A fuse protects an electrical circuit or device from excessive current when a metal element inside it melts to create an open circuit. In this post, we will look in to the construction and working of Fuse and the properties of fuse material.
With the exception of resettable fuses, a fuse must be discarded and replaced after it has fulfilled its function.
When high current melts a fuse, it is said to blow or trip the fuse. (In the case of a resettable fuse, only the word trip is used.)
A fuse can work with either AC or DC voltage and can be designed for almost any current. In residential and commercial buildings, circuit breakers have become common, but a large cartridge fuse may still be used to protect the whole system from short-circuits or from overcurrent caused by lightning strikes on exposed power lines.
In electronic devices, the power supply is almost always fused.
Schematic symbols for a fuse are shown in the figure. Those at the right and second from right are most frequently used. The one in the center is approved by ANSI, IEC, and IEEE but is seldom seen.

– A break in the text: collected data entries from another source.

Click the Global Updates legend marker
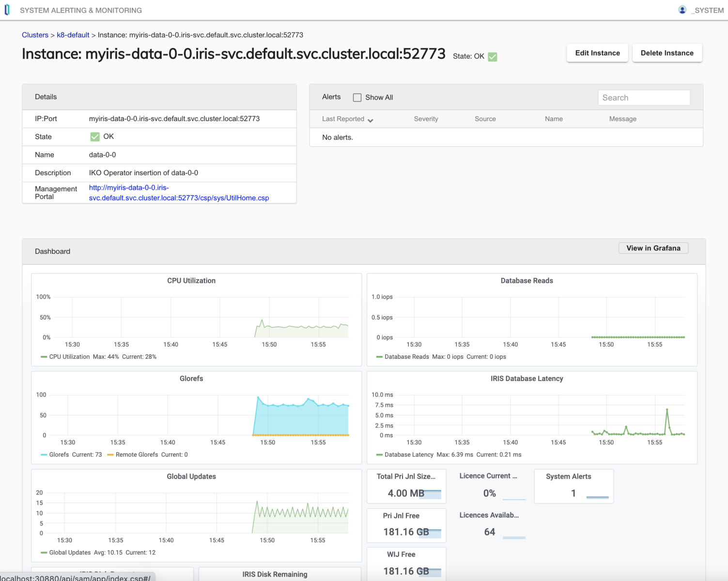Viewport: 728px width, 581px height. coord(44,552)
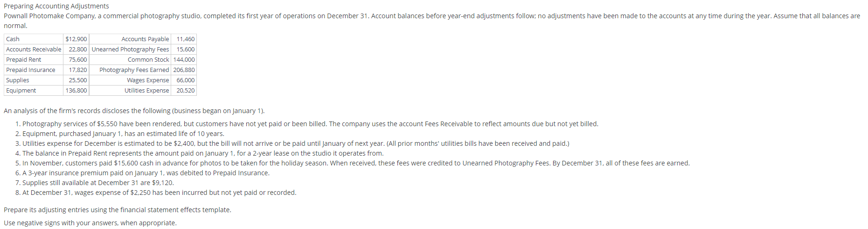
Task: Click the Preparing Accounting Adjustments heading
Action: point(56,6)
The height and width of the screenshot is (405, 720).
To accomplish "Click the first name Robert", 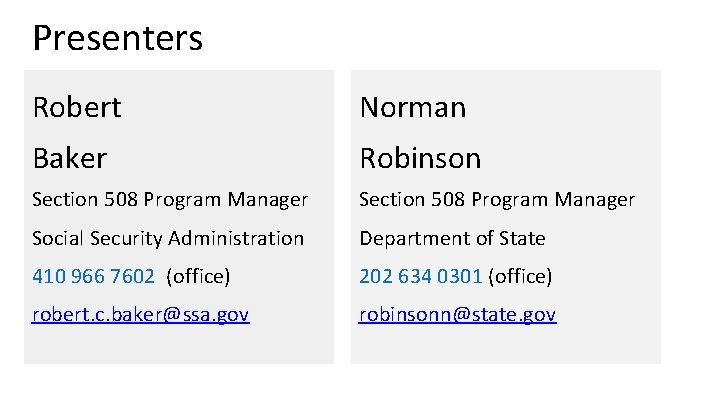I will [x=76, y=107].
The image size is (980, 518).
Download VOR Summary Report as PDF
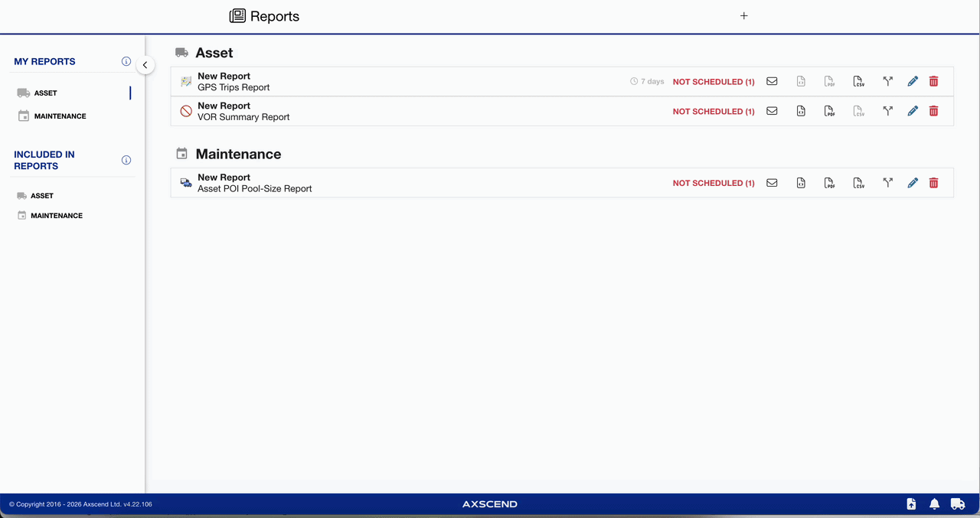pyautogui.click(x=829, y=111)
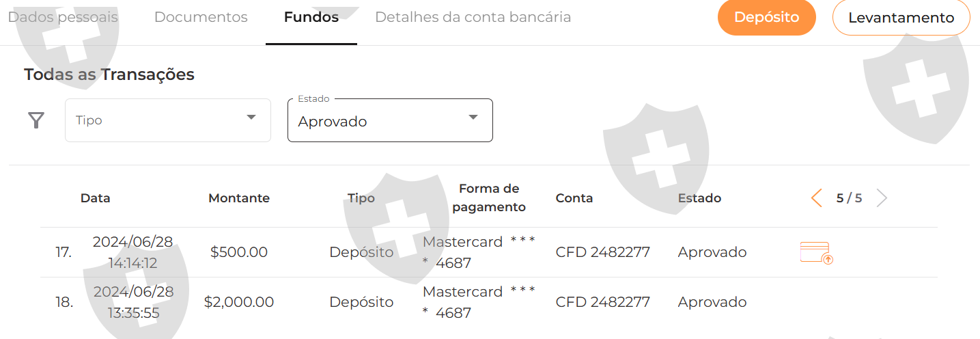Click the Forma de pagamento column header
The width and height of the screenshot is (980, 339).
(489, 198)
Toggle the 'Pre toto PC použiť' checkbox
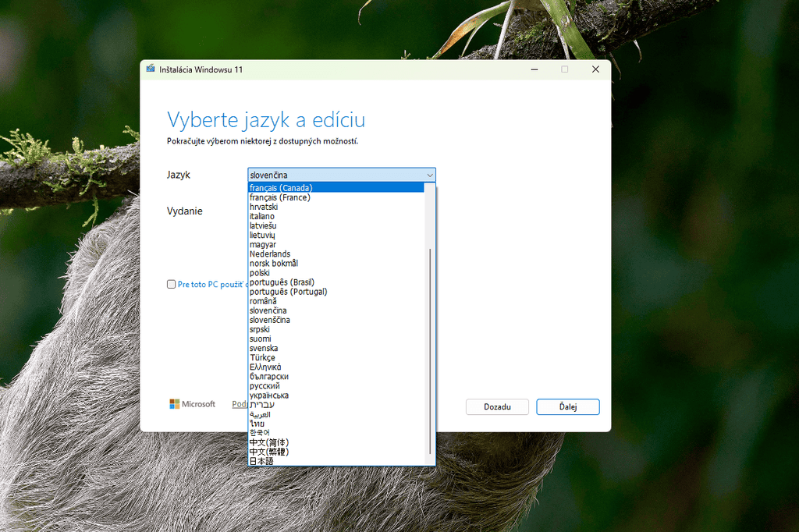The height and width of the screenshot is (532, 799). (171, 285)
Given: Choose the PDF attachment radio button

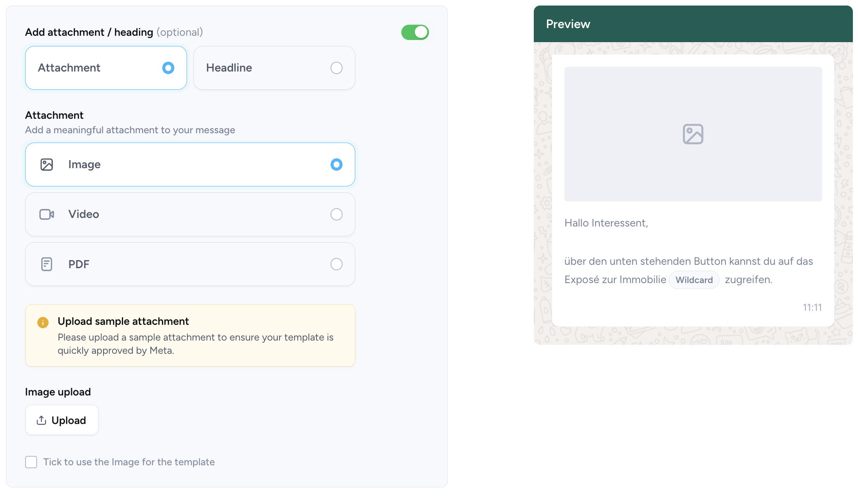Looking at the screenshot, I should 337,264.
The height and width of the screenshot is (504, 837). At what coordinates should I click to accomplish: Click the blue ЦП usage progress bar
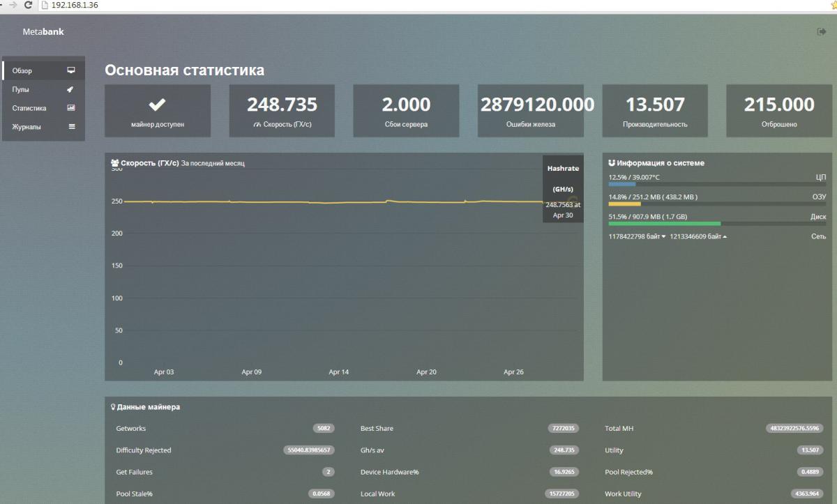coord(621,185)

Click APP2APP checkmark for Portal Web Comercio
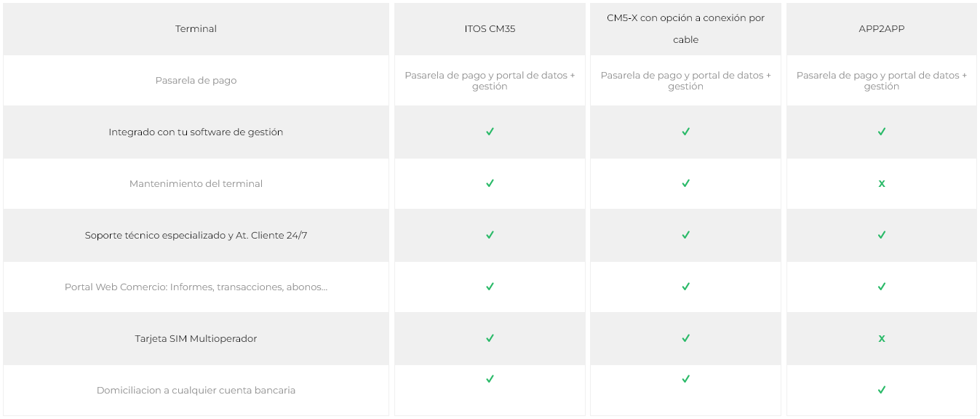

To the left of that is the fuse symbol understood by electrical contractors in architectural plans. The symbol at far left used to be common but has fallen into disuse.
How a FUSE Works?
If I is the current surge in amps and t is its duration in seconds, the surge sensitivity of a fuse—which is often referred to verbally or in printed format as I2t—is given by the formula:
I2t = I² * t
Manufacturer datasheets list the voltage drop that the internal resistance of a fuse is likely to introduce into a circuit.